In January, as we considered the prospect of selling our house to execute our return to the Bay Area, we talked to our realtor about things we might want to improve in the house before selling it. One of the problems we identified was water damage around the shower in the master bath: the tile on the floor in front of the shower was clearly beginning to sag, signaling damage to the subfloor (this is the discolored grout between the tiles to the right of the shower in the picture; it was noticeably soft to the touch); and when I looked closer at the tile I could see that it had been repaired at least once before: there was a three-tile-wide section composed of a different kind of tile that was almost, but not exactly, a color match. (This was normally hidden by our bath mat right in front of the shower, so I didn't actually notice it on a regular basis.) The vertical tile mounted to the enclosure around the tub had also been repaired: the tile was sealed with white caulk, not gray grout, also visible at the top right of the picture below.

Tile in front of Wallingford master bath shower
Tile in front of Wallingford master bath shower

There were more obvious problems inside the shower: the panel to the right of the shower, under the enclosure around the tub and opposite the shower head (at the right of the picture here) had separated from the shower pan and was obviously rusting. When we moved in this was open at the bottom and rusting away; we used white duct tape to attempt to seal it to the shower pan, which seemed to work, except that the panel was still rusting (and the whole shower was obviously leaking, evidenced by the soft-to-the-touch tile floor in front of the shower), and we were fairly confident any competent home inspection was going to identify this as a problem that would need to be fixed.

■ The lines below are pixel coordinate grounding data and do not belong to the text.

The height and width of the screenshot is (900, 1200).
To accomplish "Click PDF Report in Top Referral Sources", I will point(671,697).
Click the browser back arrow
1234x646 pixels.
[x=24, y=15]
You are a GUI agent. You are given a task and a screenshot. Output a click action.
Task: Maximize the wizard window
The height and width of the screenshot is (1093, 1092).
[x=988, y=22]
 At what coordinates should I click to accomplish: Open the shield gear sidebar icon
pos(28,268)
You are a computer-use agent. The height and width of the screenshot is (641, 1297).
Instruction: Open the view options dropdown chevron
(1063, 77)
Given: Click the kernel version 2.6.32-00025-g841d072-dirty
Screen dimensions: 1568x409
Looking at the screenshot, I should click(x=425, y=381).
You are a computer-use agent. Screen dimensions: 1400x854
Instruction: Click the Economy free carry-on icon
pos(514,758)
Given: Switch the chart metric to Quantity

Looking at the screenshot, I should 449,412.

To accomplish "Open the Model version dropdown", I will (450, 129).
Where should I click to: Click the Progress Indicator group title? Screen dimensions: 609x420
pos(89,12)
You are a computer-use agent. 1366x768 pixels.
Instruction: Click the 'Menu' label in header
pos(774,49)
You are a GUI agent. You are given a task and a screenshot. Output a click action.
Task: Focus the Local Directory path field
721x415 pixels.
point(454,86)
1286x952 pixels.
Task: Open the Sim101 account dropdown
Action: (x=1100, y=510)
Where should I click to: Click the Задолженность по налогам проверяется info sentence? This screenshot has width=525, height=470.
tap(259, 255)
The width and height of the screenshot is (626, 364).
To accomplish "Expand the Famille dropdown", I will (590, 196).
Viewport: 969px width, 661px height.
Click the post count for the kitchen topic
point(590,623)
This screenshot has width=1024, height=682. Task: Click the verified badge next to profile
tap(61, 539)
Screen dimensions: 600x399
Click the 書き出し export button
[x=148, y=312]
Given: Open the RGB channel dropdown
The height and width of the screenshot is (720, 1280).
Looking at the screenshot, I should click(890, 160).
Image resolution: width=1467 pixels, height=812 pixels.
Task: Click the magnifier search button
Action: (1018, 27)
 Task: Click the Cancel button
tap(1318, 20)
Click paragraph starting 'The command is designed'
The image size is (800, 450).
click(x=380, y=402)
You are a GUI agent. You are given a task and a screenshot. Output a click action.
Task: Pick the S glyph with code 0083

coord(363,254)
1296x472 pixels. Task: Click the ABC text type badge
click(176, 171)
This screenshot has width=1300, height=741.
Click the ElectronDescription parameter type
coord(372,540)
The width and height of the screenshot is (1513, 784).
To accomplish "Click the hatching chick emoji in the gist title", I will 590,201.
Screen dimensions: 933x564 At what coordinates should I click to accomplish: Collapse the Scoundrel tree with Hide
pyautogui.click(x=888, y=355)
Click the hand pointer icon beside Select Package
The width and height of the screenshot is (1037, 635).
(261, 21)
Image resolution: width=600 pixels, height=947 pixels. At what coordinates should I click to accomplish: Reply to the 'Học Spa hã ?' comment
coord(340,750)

Wallingford master bath shower
Wallingford master bath shower

And then there was the tile at the back of the shower. It's not totally obvious in the picture but the tile was bulging in from the wall in two separate places, on the back right and back left of the wall facing us in the picture above (and, as I look closer, the tile inside the shower on the top-right side was also replaced and sealed with caulk, not grout, signaling a low-budget prior repair). This portended cataclysmic levels of water damage in the wall behind: the only way to be sure was to remove all of the tile and look into the wall behind and then follow the rabbit hole of water damage as deep as it went.

In January this was not a project I was planning on undertaking on my own, but we talked to a contractor who seemed interested in doing the work for us, as soon as we figured out what we wanted. We went back and forth about how much work we wanted to do and how to make it look good with the rest of the bathroom. The biggest problem was that the tile was built to make the whole bathroom look like it belonged together (to the extent that ugly eighties tile looks good at all), and since we could no longer find that tile we tried to figure out whether we could find something to coordinate with it, because we didn't want to retile the entire bathroom.

We took an interesting trip to a tile shop in Seattle that found some larger blush-colored tiles that were at least in the right color family, and came up with some ideas how the new tile in the shower would try to merge with the old tile around the bathtub and sink; but it didn't really look quite right to me. We let the project linger (our contractor was not especially responsive to e-mail) until the end of February, when I called him and got a slot on his calendar to come take a look at our bathroom again so we could talk about what we wanted to do with it -- and then he canceled, out of an abundance of caution with a possible exposure to COVID-19, and the project stalled for three months while the pandemic overtook us.